[Saved data entries]
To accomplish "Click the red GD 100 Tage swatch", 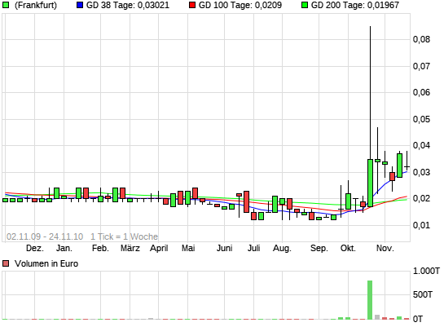I will (x=192, y=5).
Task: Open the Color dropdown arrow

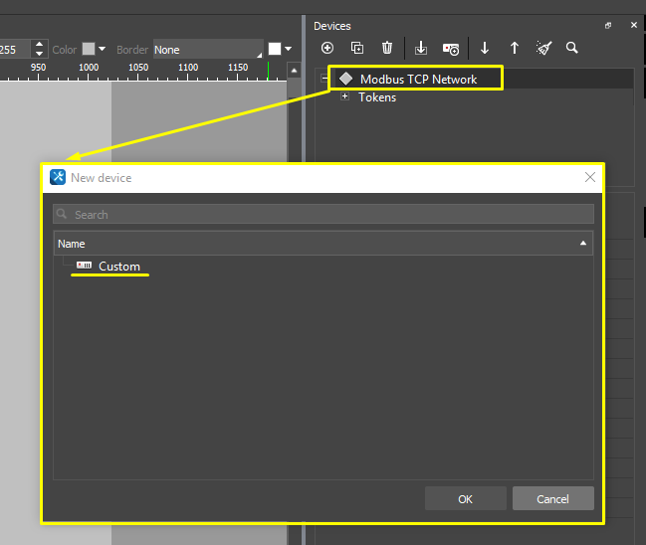Action: (102, 49)
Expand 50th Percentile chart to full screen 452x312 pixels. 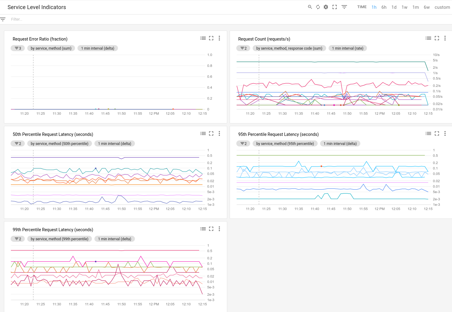(x=211, y=133)
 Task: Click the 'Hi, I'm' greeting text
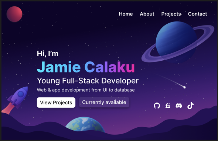pyautogui.click(x=48, y=53)
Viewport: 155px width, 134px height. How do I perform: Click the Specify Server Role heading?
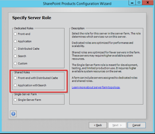click(32, 18)
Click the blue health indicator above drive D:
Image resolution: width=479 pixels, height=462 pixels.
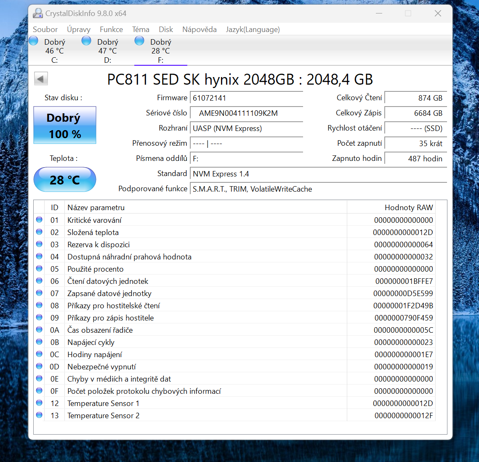coord(86,40)
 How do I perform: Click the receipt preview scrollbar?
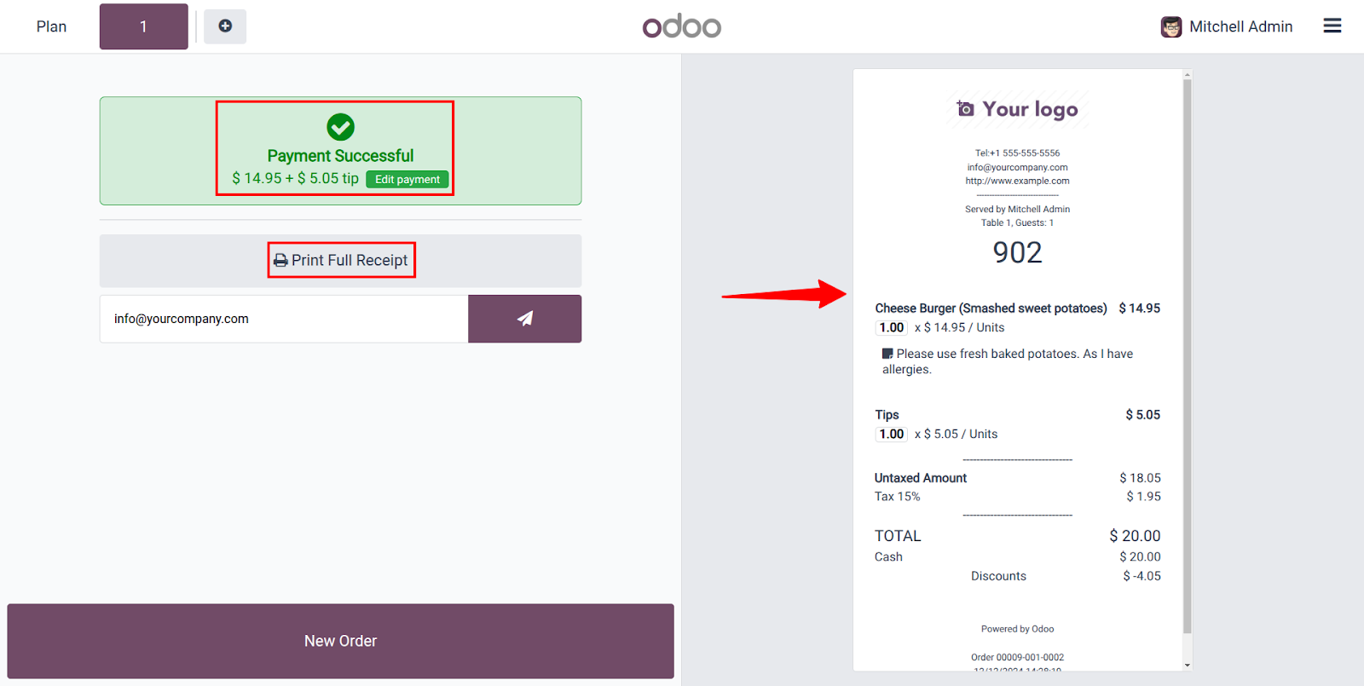tap(1187, 356)
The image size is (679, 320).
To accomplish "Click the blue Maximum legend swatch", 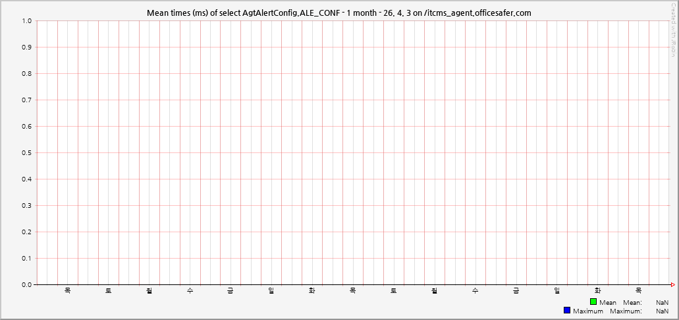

EXERCISE DIRECTIONS
Reproduce word for word the lines running from the line with "Image resolution: width=479" through the end of the data, both included, and nothing else; leave out the pictures.

OUTPUT OF THE EXERCISE
Image resolution: width=479 pixels, height=462 pixels.
coord(86,40)
 How do I perform: Click the receipt preview scrollbar?
tap(1187, 356)
The image size is (679, 320).
To accomplish "Click the blue Maximum legend swatch", 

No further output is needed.